Los Angeles adding smart Tasers to body camera program
The Los Angeles Police Department has already made headlines with its announcement that it will become the nation’s first large police department to give officers body cameras, but now the department is taking the decision one step further.
LAPD officials announced earlier this week that the department has signed an agreement with Taser to purchase more than 3,000 of the company’s nonlethal weapons that can interact wirelessly with an officer’s body camera.
The device, the Taser X26P Smart Weapon, connects with an officer’s camera via Bluetooth and can automatically power on the officer’s camera when the safety switch on the device is turned off.
“The Los Angeles Police Department is committed to implementing safety measures to reduce the risk of injuries to both our officers and the members of our community, while improving trust within our communities,” Los Angeles Police Department Chief of Police Charlie Beck said in a statement. “In addition to these new Taser deployments, we plan to issue a body-worn camera and a Taser device to every officer. It is our goal to make these important tools available to every front line officer over the next few years.”

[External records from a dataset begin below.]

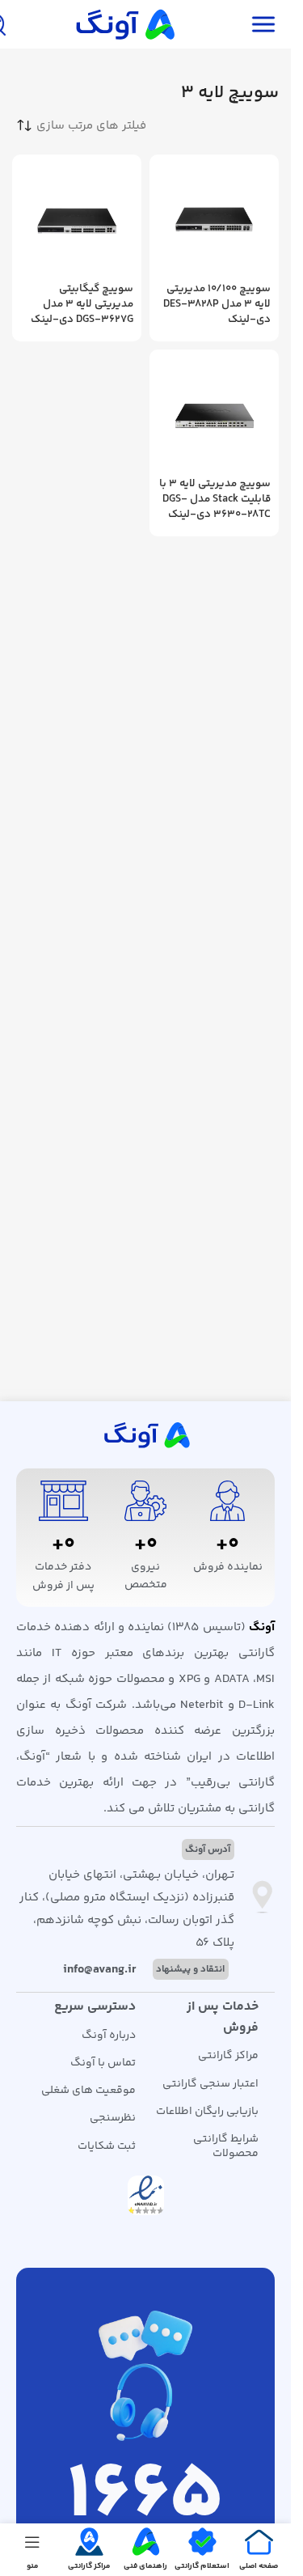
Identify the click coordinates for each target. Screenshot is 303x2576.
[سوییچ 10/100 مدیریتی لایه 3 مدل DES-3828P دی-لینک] (214, 219)
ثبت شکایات (107, 2146)
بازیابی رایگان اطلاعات (207, 2112)
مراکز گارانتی (228, 2056)
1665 (145, 2497)
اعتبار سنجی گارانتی (210, 2084)
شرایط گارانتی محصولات (226, 2146)
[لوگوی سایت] (123, 24)
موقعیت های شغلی (88, 2090)
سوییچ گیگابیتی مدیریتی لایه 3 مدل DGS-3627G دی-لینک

The police department initially ordered 2,270 of the Taser smart weapons and then plans purchase an additional 860 as the department’s body camera program begins to take shape.

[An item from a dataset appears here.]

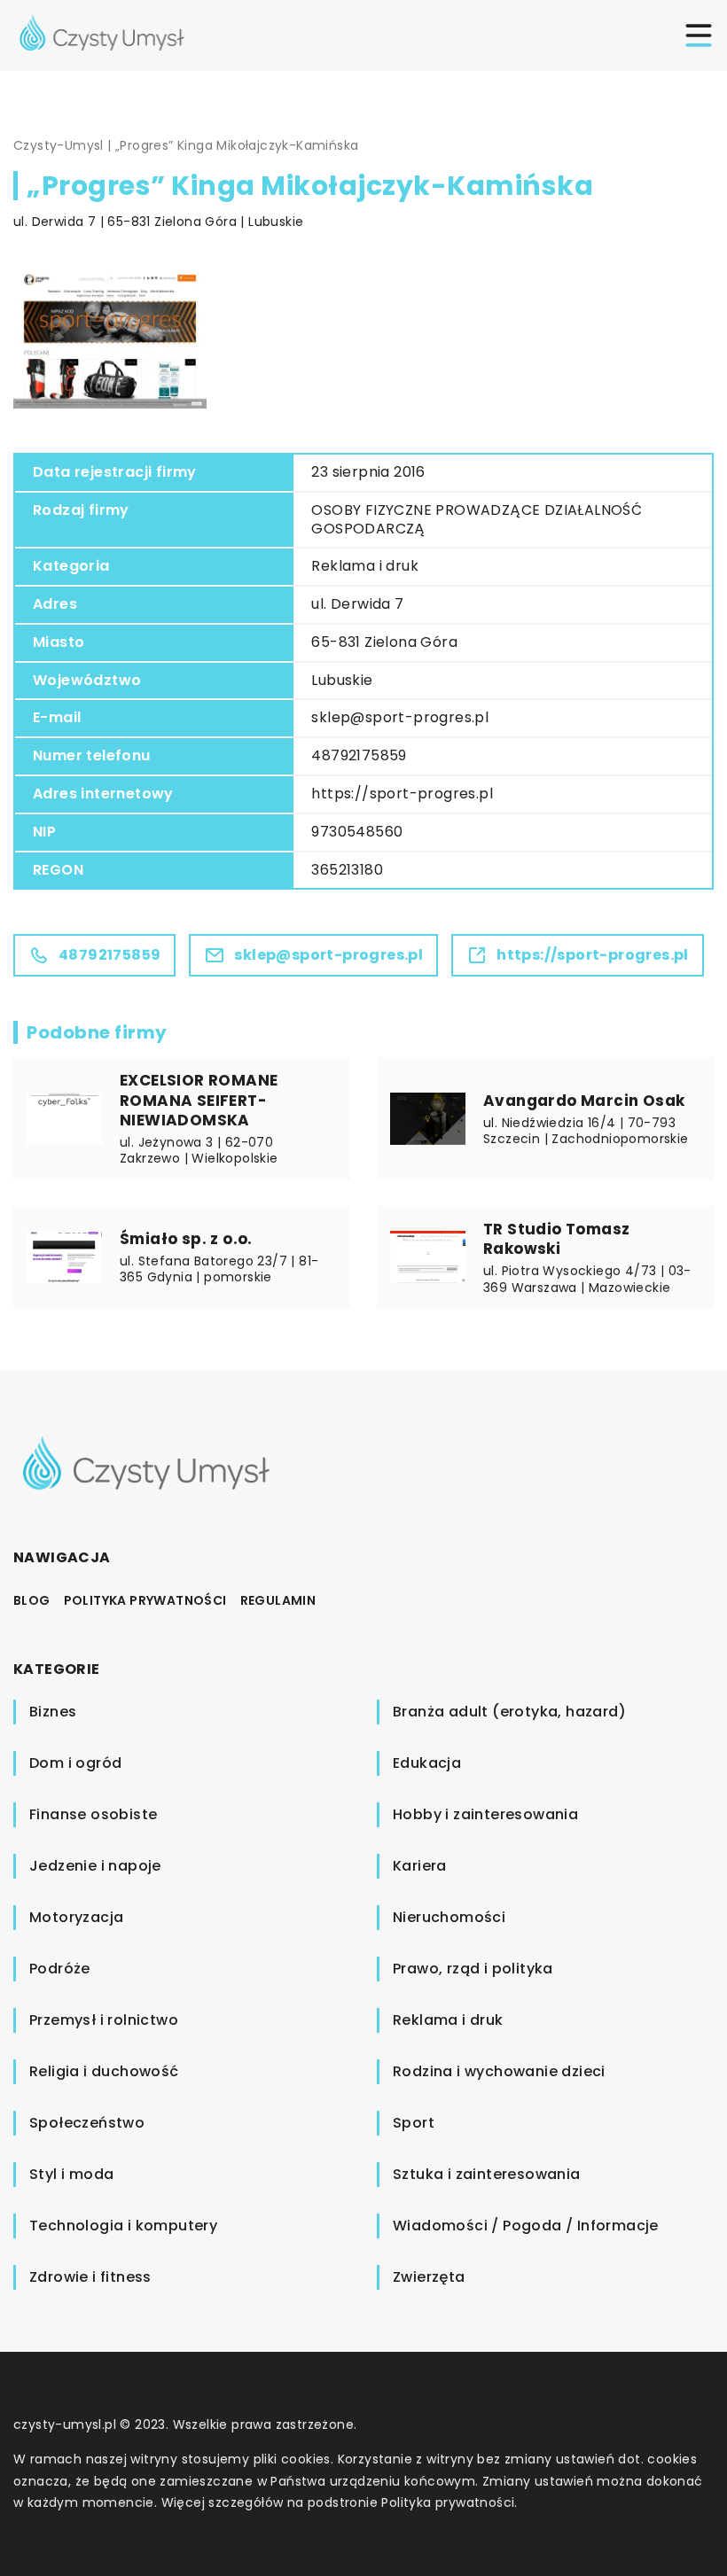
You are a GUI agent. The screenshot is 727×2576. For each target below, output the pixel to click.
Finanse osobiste (93, 1814)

It was just last month that the department announced it will soon outfit more than 800 officers with cameras in high-crime areas in the near future and will set aside money in the 2016 fiscal year budget to purchase 7,000 more.

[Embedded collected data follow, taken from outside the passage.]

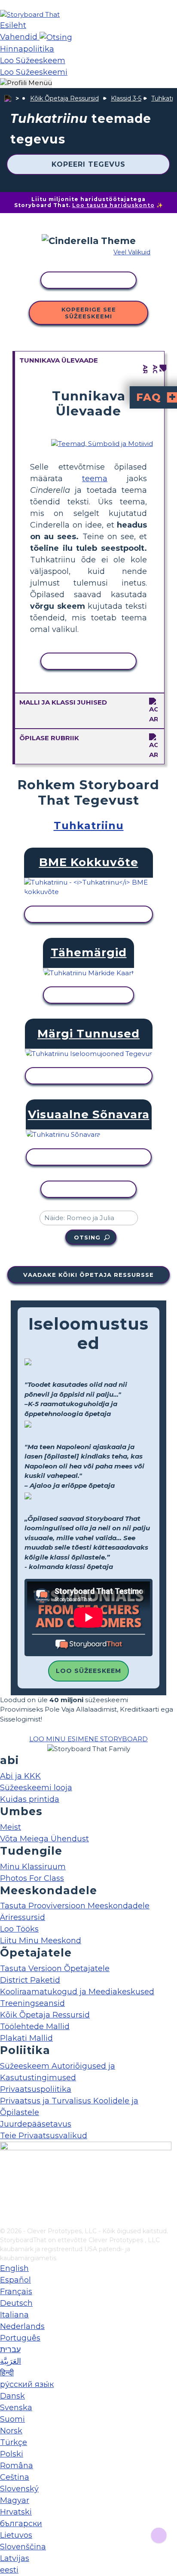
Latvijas (14, 2558)
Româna (16, 2465)
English (14, 2268)
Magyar (14, 2500)
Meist (10, 1827)
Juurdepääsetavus (35, 2124)
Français (16, 2291)
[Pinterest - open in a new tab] (5, 2220)
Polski (11, 2454)
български (21, 2523)
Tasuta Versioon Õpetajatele (55, 1968)
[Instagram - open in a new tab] (5, 2192)
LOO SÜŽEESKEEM (88, 1671)
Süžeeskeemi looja (36, 1787)
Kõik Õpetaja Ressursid (64, 98)
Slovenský (19, 2489)
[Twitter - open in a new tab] (5, 2206)
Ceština (14, 2477)
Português (20, 2338)
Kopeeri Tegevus (88, 164)
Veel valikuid (131, 252)
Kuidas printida (29, 1799)
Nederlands (22, 2326)
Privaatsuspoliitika (35, 2089)
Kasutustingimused (38, 2077)
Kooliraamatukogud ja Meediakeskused (77, 1991)
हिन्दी (7, 2373)
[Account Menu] (26, 83)
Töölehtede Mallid (35, 2026)
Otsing (87, 1237)
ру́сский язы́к (27, 2384)
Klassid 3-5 (126, 98)
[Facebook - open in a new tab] (5, 2178)
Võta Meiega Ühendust (44, 1838)
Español (15, 2280)
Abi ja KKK (20, 1776)
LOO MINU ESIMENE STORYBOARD (88, 1739)
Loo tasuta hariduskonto (113, 205)
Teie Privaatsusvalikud (43, 2135)
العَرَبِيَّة (10, 2361)
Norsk (11, 2431)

Many police departments around the country have begun exploring the benefits of body cameras for police in the wake of the public outcry following the police shooting of Michael Brown this past summer in Ferguson, Missouri.
While a number of major cities have launched pilot programs – Washington, D.C., for instance, is allowing officers to test a handful of different camera options – Los Angeles was the first to announce its plans to go ahead with a full program.
“Out on the street, things aren’t always clear cut. These cameras will help law enforcement and the public alike find the truth — and truth is essential to the trust between the LAPD and the community, which has been a key factor in lowering crime to record lows,” Los Angeles Mayor Eric Garcetti said in December. “I want to make sure LAPD is on the cutting edge when it comes to crime suppression and constitutional policing.”
President Barack Obama has shown his support for body camera programs, requesting $263 million from Congress to help state and local governments procure the cameras and then have the necessary training that comes with using them.
The cameras also come with a slew of information technology issues that must be addressed as recording and storing video from police officers promises to generate vast amounts of data that must be managed and protected as the video footage could be used as evidence in cases.